#### Required work:
Retype the listing exactly. Leave out the images.

#### Raw data:
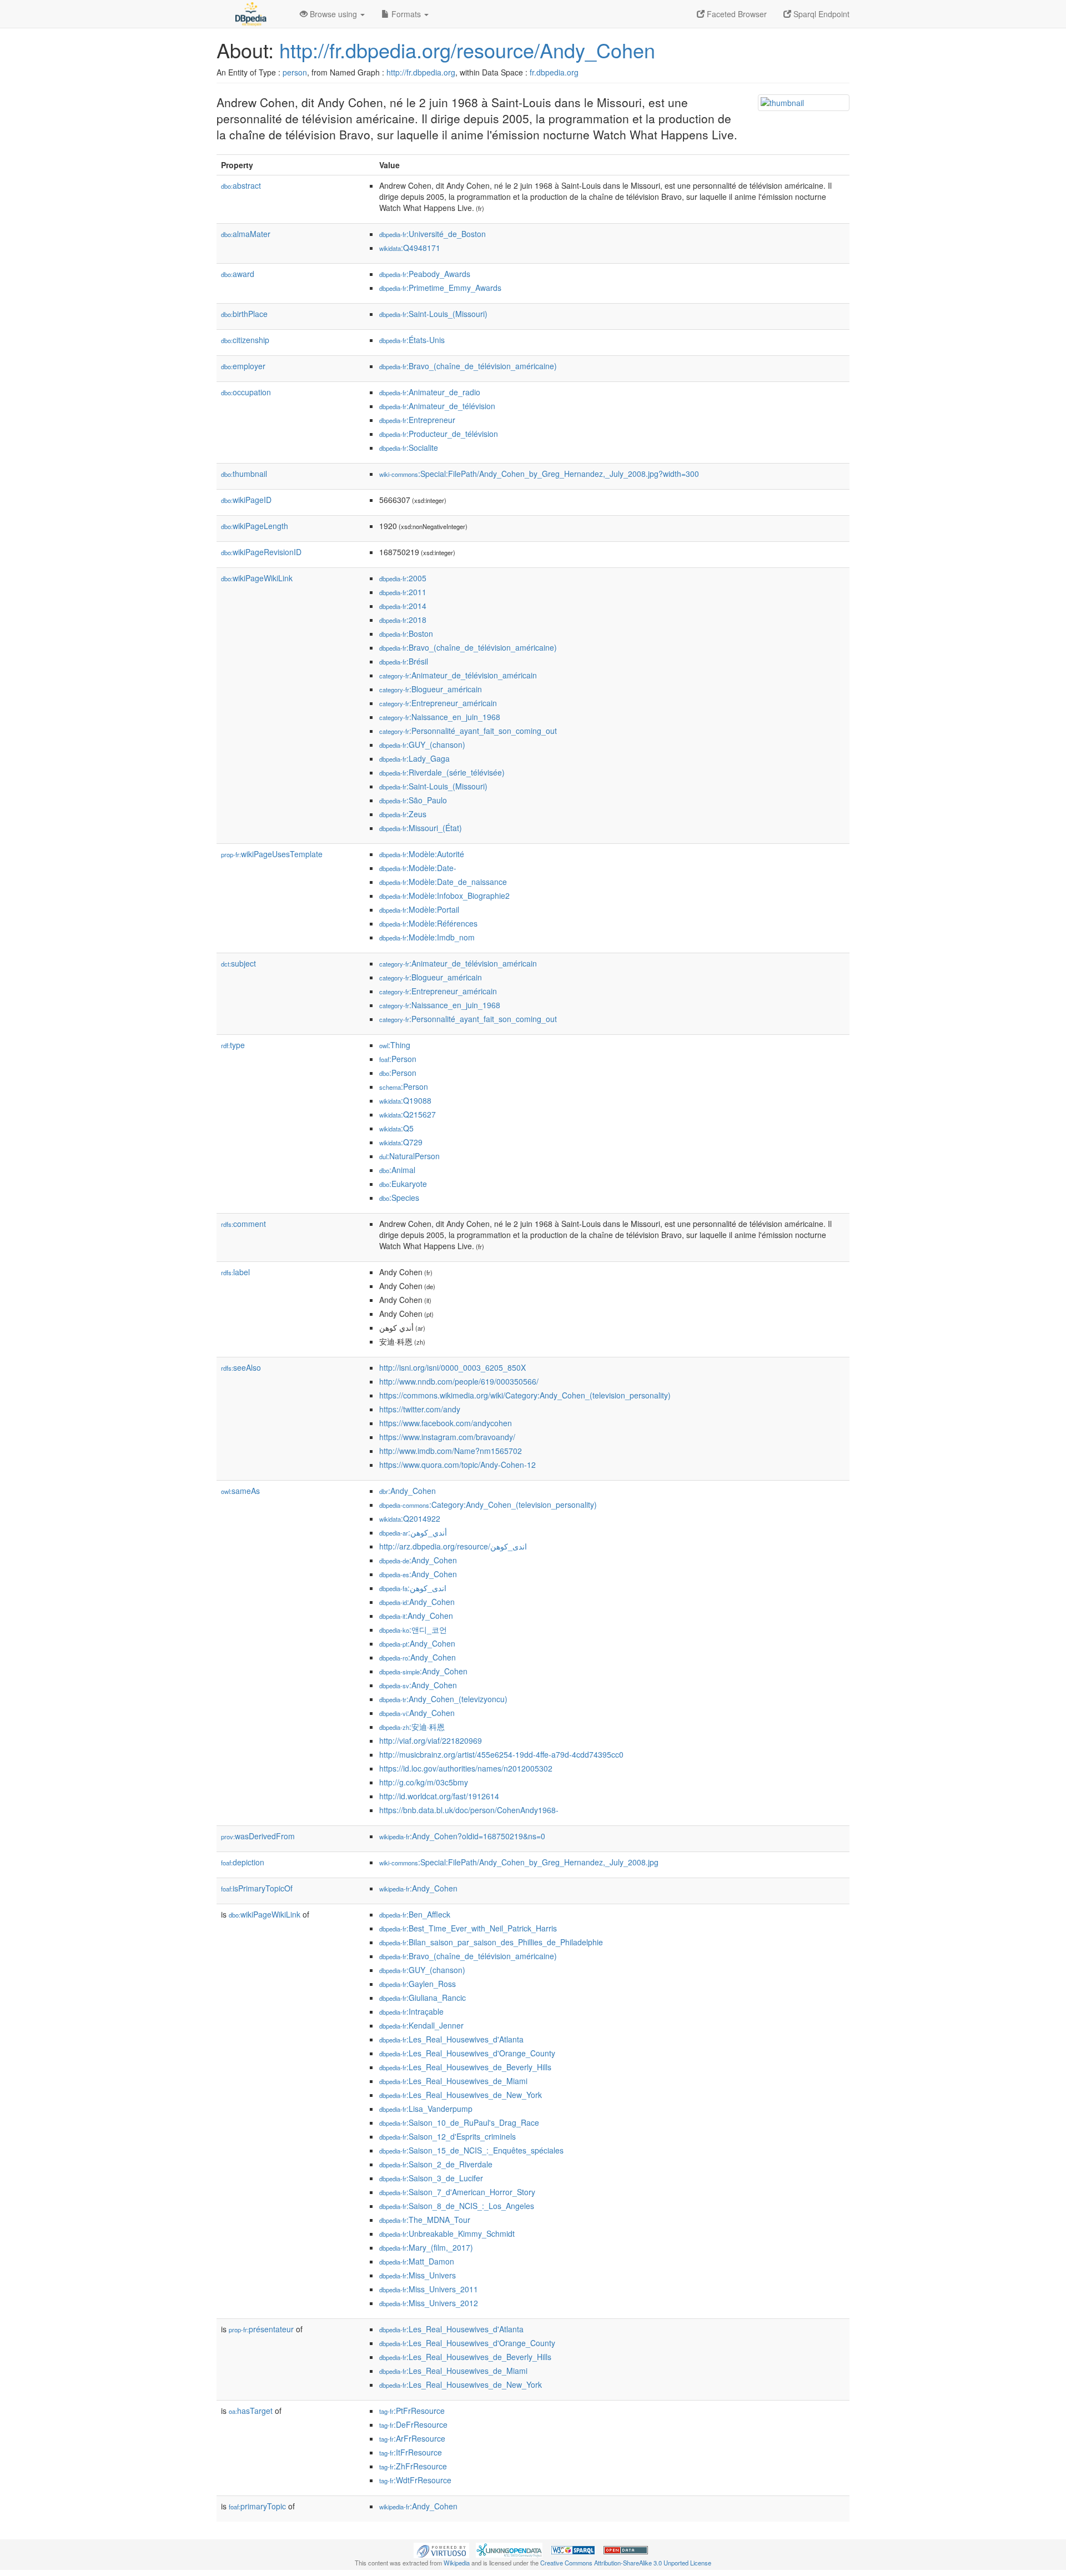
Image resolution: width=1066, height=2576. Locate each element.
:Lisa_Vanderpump (425, 2108)
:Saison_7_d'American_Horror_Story (457, 2191)
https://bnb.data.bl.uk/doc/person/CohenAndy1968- (469, 1809)
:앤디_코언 (413, 1629)
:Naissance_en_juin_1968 (439, 716)
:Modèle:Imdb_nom (427, 937)
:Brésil (403, 661)
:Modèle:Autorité (421, 853)
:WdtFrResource (415, 2480)
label (235, 1271)
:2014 (402, 605)
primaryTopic (257, 2506)
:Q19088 (405, 1100)
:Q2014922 (409, 1518)
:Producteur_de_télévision (438, 433)
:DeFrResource (413, 2424)
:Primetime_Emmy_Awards (440, 287)
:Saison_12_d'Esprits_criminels (447, 2136)
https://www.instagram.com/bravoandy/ (447, 1436)
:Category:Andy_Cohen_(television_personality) (488, 1504)
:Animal (397, 1169)
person (295, 72)
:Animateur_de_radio (429, 392)
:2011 (402, 591)
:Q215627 (407, 1114)
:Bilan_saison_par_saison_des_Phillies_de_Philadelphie (491, 1942)
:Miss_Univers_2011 (428, 2289)
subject (238, 963)
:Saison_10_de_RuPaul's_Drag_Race (459, 2122)
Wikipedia (457, 2562)
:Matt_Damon (416, 2261)
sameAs (240, 1490)
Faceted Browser (736, 13)
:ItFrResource (410, 2452)
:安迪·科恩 (412, 1726)
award (237, 273)
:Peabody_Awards (424, 273)
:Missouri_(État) (420, 827)
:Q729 (401, 1142)
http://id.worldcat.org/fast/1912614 (439, 1796)
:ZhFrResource (413, 2466)
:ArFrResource (412, 2438)
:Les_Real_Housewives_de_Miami (453, 2080)
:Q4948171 (409, 247)
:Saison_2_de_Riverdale (435, 2164)
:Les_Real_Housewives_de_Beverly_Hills (465, 2066)
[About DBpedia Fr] (249, 14)
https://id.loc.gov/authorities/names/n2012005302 (465, 1768)
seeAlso (241, 1367)
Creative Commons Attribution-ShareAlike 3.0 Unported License (625, 2562)
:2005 (402, 577)
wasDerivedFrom (258, 1836)
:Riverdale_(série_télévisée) (442, 772)
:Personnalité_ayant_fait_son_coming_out (468, 730)
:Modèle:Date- (417, 867)
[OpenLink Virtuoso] (441, 2548)
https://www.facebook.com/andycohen (445, 1422)
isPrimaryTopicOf (257, 1888)
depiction (242, 1862)
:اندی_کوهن (412, 1587)
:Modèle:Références (428, 923)
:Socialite (408, 447)
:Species (399, 1197)
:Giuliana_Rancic (422, 1997)
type (233, 1044)
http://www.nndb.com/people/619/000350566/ (459, 1381)
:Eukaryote (403, 1183)
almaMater (245, 233)
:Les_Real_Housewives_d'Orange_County (467, 2053)
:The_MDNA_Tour (424, 2219)
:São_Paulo (413, 800)
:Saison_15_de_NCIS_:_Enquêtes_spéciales (471, 2150)
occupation (246, 392)
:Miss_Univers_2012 (428, 2302)
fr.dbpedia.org (554, 72)
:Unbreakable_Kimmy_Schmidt (447, 2233)
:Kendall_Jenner (421, 2025)
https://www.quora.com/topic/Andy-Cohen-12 (457, 1464)
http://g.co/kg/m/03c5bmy (423, 1782)
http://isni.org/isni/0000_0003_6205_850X (452, 1367)
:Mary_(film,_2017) (426, 2247)
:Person (397, 1058)
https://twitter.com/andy (419, 1409)
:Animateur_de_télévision (437, 405)
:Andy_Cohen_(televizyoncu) (443, 1698)
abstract (241, 185)
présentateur (261, 2328)
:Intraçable (411, 2011)
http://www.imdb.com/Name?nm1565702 (450, 1450)
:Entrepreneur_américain (438, 702)
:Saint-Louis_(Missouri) (433, 313)
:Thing (394, 1044)
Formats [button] (406, 13)
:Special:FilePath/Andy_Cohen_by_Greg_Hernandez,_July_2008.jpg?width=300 (539, 473)
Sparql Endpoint (820, 13)
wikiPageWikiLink (257, 577)
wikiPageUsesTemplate (272, 853)
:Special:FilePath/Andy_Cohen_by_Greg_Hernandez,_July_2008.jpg (518, 1862)
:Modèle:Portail (419, 909)
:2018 (402, 619)
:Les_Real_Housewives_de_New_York (460, 2094)
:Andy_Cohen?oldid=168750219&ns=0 (462, 1836)
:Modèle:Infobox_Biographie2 (444, 895)
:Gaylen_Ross (417, 1983)
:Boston (406, 633)
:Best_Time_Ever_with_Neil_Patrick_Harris (468, 1928)
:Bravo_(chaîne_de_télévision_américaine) (468, 365)
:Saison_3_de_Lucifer (431, 2177)
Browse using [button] (333, 13)
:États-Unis (412, 339)
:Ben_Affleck (414, 1914)
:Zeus (402, 813)
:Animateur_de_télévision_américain (458, 675)
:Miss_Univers (417, 2275)
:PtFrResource (412, 2410)
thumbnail (244, 473)
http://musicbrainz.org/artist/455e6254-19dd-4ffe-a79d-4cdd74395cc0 (501, 1754)
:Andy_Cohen (407, 1490)
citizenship (245, 339)
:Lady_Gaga (414, 758)
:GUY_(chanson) (422, 744)
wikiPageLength (254, 525)
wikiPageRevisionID (261, 551)
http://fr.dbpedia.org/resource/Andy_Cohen (467, 50)
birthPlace (244, 313)
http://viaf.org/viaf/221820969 (430, 1740)
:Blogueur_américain (430, 689)
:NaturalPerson (409, 1155)
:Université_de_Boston (432, 233)
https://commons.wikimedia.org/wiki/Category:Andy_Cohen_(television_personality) (525, 1395)
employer (243, 365)
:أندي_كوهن (413, 1532)
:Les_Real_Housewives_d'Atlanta (451, 2039)
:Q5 (396, 1128)
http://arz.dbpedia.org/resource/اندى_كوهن (453, 1546)
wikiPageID (246, 499)
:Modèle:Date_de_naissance (443, 881)
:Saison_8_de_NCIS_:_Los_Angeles (456, 2205)
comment (243, 1223)
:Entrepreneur (417, 419)
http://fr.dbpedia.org (420, 72)
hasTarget (251, 2410)
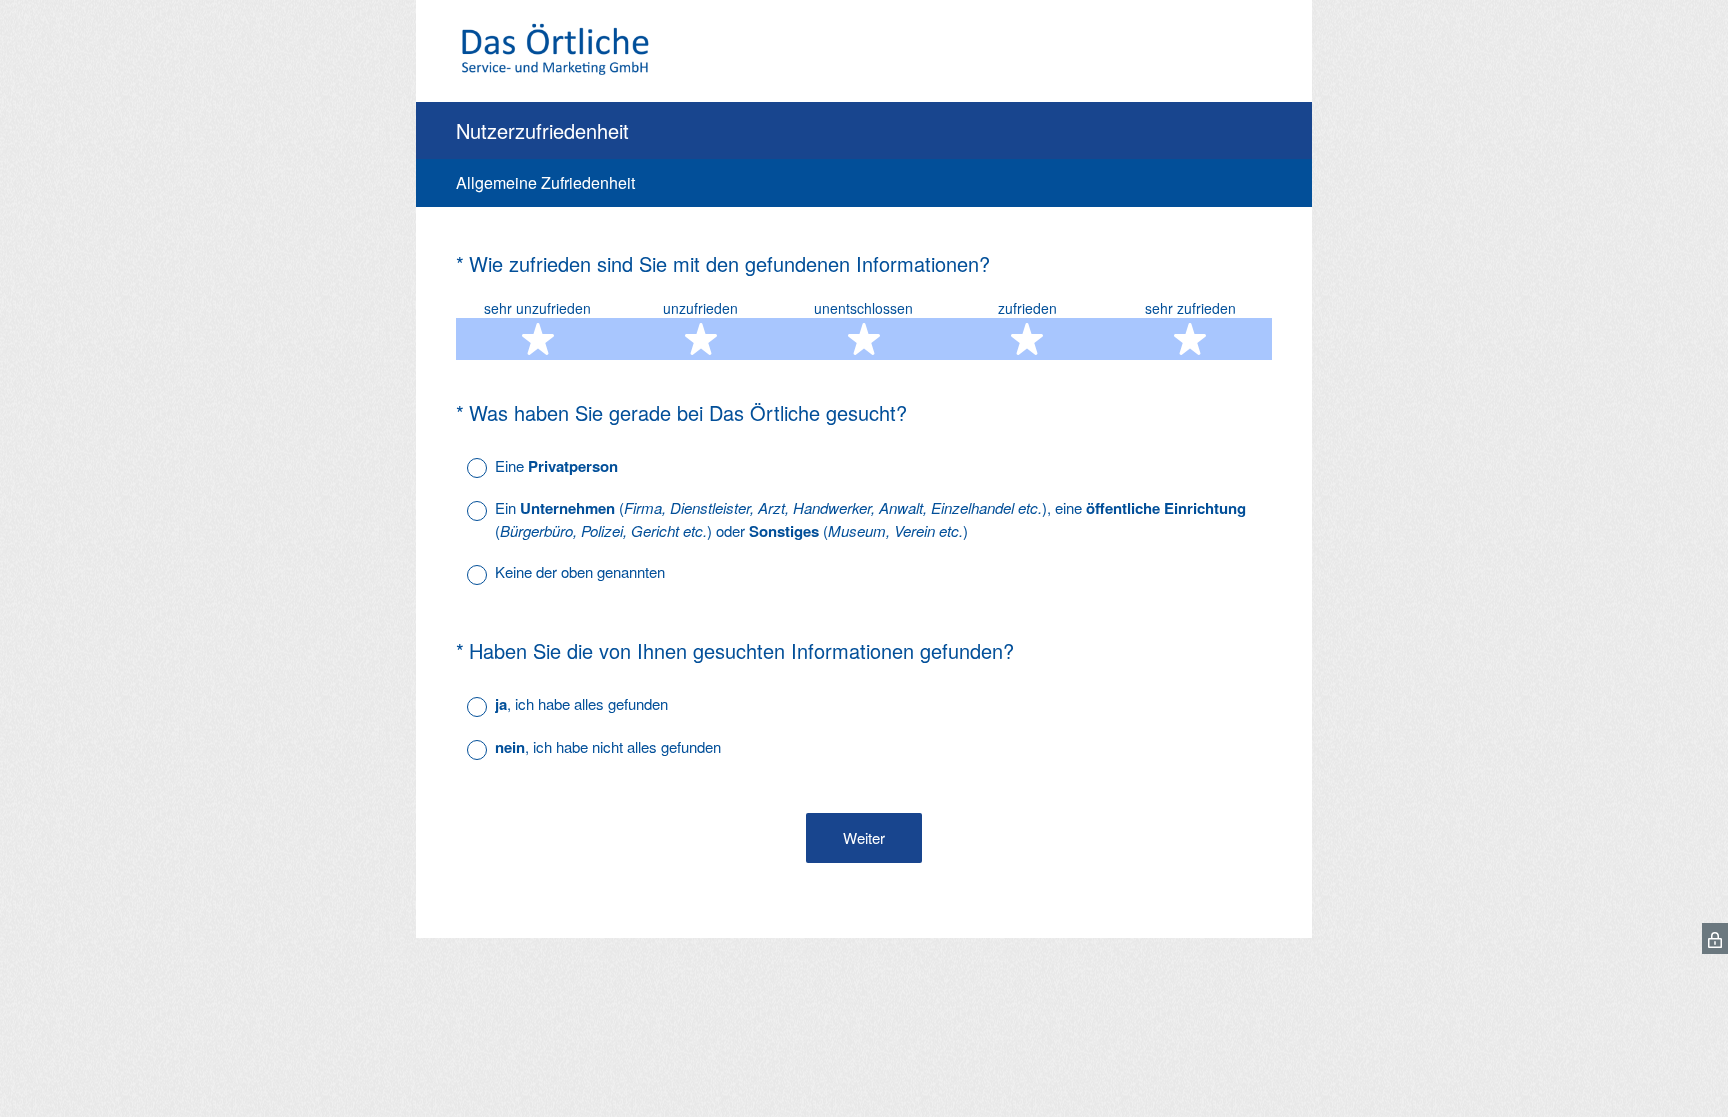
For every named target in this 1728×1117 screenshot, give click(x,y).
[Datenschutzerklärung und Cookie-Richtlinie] (1715, 938)
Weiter (864, 837)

#### Exercise answer:
Image resolution: width=1066, height=2576. Locate each element.
:Lisa_Vanderpump (425, 2108)
:Saison_7_d'American_Horror_Story (457, 2191)
https://bnb.data.bl.uk/doc/person/CohenAndy1968- (469, 1809)
:앤디_코언 (413, 1629)
:Naissance_en_juin_1968 (439, 716)
:Modèle:Imdb_nom (427, 937)
:Brésil (403, 661)
:Modèle:Autorité (421, 853)
:WdtFrResource (415, 2480)
label (235, 1271)
:2014 (402, 605)
primaryTopic (257, 2506)
:Q19088 (405, 1100)
:Q2014922 (409, 1518)
:Producteur_de_télévision (438, 433)
:DeFrResource (413, 2424)
:Primetime_Emmy_Awards (440, 287)
:Saison_12_d'Esprits_criminels (447, 2136)
https://www.instagram.com/bravoandy/ (447, 1436)
:Category:Andy_Cohen_(television_personality) (488, 1504)
:Animal (397, 1169)
person (295, 72)
:Animateur_de_radio (429, 392)
:2011 (402, 591)
:Q215627 (407, 1114)
:Bilan_saison_par_saison_des_Phillies_de_Philadelphie (491, 1942)
:Miss_Univers_2011 (428, 2289)
subject (238, 963)
:Saison_10_de_RuPaul's_Drag_Race (459, 2122)
Wikipedia (457, 2562)
:Matt_Damon (416, 2261)
sameAs (240, 1490)
Faceted Browser (736, 13)
:ItFrResource (410, 2452)
:安迪·科恩 (412, 1726)
award (237, 273)
:Peabody_Awards (424, 273)
:Missouri_(État) (420, 827)
:Q729 (401, 1142)
http://id.worldcat.org/fast/1912614 (439, 1796)
:ZhFrResource (413, 2466)
:ArFrResource (412, 2438)
:Les_Real_Housewives_de_Miami (453, 2080)
:Q4948171 (409, 247)
:Saison_2_de_Riverdale (435, 2164)
:Les_Real_Housewives_de_Beverly_Hills (465, 2066)
[About DBpedia Fr] (249, 14)
https://id.loc.gov/authorities/names/n2012005302 (465, 1768)
seeAlso (241, 1367)
Creative Commons Attribution-ShareAlike 3.0 Unported License (625, 2562)
:2005 (402, 577)
wasDerivedFrom (258, 1836)
:Riverdale_(série_télévisée) (442, 772)
:Personnalité_ayant_fait_son_coming_out (468, 730)
:Modèle:Date- (417, 867)
[OpenLink Virtuoso] (441, 2548)
https://www.facebook.com/andycohen (445, 1422)
isPrimaryTopicOf (257, 1888)
depiction (242, 1862)
:اندی_کوهن (412, 1587)
:Modèle:Références (428, 923)
:Socialite (408, 447)
:Species (399, 1197)
:Giuliana_Rancic (422, 1997)
type (233, 1044)
http://www.nndb.com/people/619/000350566/ (459, 1381)
:Eukaryote (403, 1183)
almaMater (245, 233)
:Les_Real_Housewives_d'Orange_County (467, 2053)
:The_MDNA_Tour (424, 2219)
:São_Paulo (413, 800)
:Saison_15_de_NCIS_:_Enquêtes_spéciales (471, 2150)
occupation (246, 392)
:Miss_Univers_2012 (428, 2302)
fr.dbpedia.org (554, 72)
:Unbreakable_Kimmy_Schmidt (447, 2233)
:Kendall_Jenner (421, 2025)
https://www.quora.com/topic/Andy-Cohen-12 (457, 1464)
http://g.co/kg/m/03c5bmy (423, 1782)
http://isni.org/isni/0000_0003_6205_850X (452, 1367)
:Mary_(film,_2017) (426, 2247)
:Person (397, 1058)
https://twitter.com/andy (419, 1409)
:Animateur_de_télévision (437, 405)
:Andy_Cohen_(televizyoncu) (443, 1698)
abstract (241, 185)
présentateur (261, 2328)
:Intraçable (411, 2011)
http://www.imdb.com/Name?nm1565702 (450, 1450)
:Entrepreneur_américain (438, 702)
:Saint-Louis_(Missouri) (433, 313)
:Thing (394, 1044)
Formats [button] (406, 13)
:Special:FilePath/Andy_Cohen_by_Greg_Hernandez,_July_2008.jpg?width=300 (539, 473)
Sparql Endpoint (820, 13)
wikiPageWikiLink (257, 577)
wikiPageUsesTemplate (272, 853)
:Special:FilePath/Andy_Cohen_by_Greg_Hernandez,_July_2008.jpg (518, 1862)
:Modèle:Portail (419, 909)
:2018 (402, 619)
:Les_Real_Housewives_de_New_York (460, 2094)
:Andy_Cohen?oldid=168750219&ns=0 (462, 1836)
:Modèle:Infobox_Biographie2 (444, 895)
:Gaylen_Ross (417, 1983)
:Boston (406, 633)
:Best_Time_Ever_with_Neil_Patrick_Harris (468, 1928)
:Bravo_(chaîne_de_télévision_américaine) (468, 365)
:Saison_3_de_Lucifer (431, 2177)
Browse using [button] (333, 13)
:États-Unis (412, 339)
:Ben_Affleck (414, 1914)
:Zeus (402, 813)
:Animateur_de_télévision_américain (458, 675)
:Miss_Univers (417, 2275)
:PtFrResource (412, 2410)
thumbnail (244, 473)
http://musicbrainz.org/artist/455e6254-19dd-4ffe-a79d-4cdd74395cc0 (501, 1754)
:Andy_Cohen (407, 1490)
citizenship (245, 339)
:Lady_Gaga (414, 758)
:GUY_(chanson) (422, 744)
wikiPageLength (254, 525)
wikiPageRevisionID (261, 551)
http://fr.dbpedia.org/resource/Andy_Cohen (467, 50)
birthPlace (244, 313)
http://viaf.org/viaf/221820969 (430, 1740)
:Blogueur_américain (430, 689)
:NaturalPerson (409, 1155)
:Université_de_Boston (432, 233)
https://commons.wikimedia.org/wiki/Category:Andy_Cohen_(television_personality) (525, 1395)
employer (243, 365)
:أندي_كوهن (413, 1532)
:Les_Real_Housewives_d'Atlanta (451, 2039)
:Q5 (396, 1128)
http://arz.dbpedia.org/resource/اندى_كوهن (453, 1546)
wikiPageID (246, 499)
:Modèle:Date_de_naissance (443, 881)
:Saison_8_de_NCIS_:_Los_Angeles (456, 2205)
comment (243, 1223)
:Entrepreneur (417, 419)
http://fr.dbpedia.org (420, 72)
hasTarget (251, 2410)
For every named target in this 1728×1117 screenshot, give click(x,y).
[Datenschutzerklärung und Cookie-Richtlinie] (1715, 938)
Weiter (864, 837)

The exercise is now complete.